[REQUIRED WORK]
Please restate word for word, and with nothing added, the lines that run from the one holding "Expand gallery to fullscreen view" to the end of the entries below.

(Data excerpts)
========

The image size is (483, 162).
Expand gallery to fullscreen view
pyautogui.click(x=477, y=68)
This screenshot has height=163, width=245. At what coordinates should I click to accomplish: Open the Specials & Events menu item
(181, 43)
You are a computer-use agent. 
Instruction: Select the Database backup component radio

========

[RESULT FOR THIS TASK]
Expand gallery to fullscreen view
pyautogui.click(x=477, y=68)
This screenshot has height=163, width=245. At what coordinates should I click to accomplish: Open the Specials & Events menu item
(181, 43)
You are a computer-use agent. 
Instruction: Select the Database backup component radio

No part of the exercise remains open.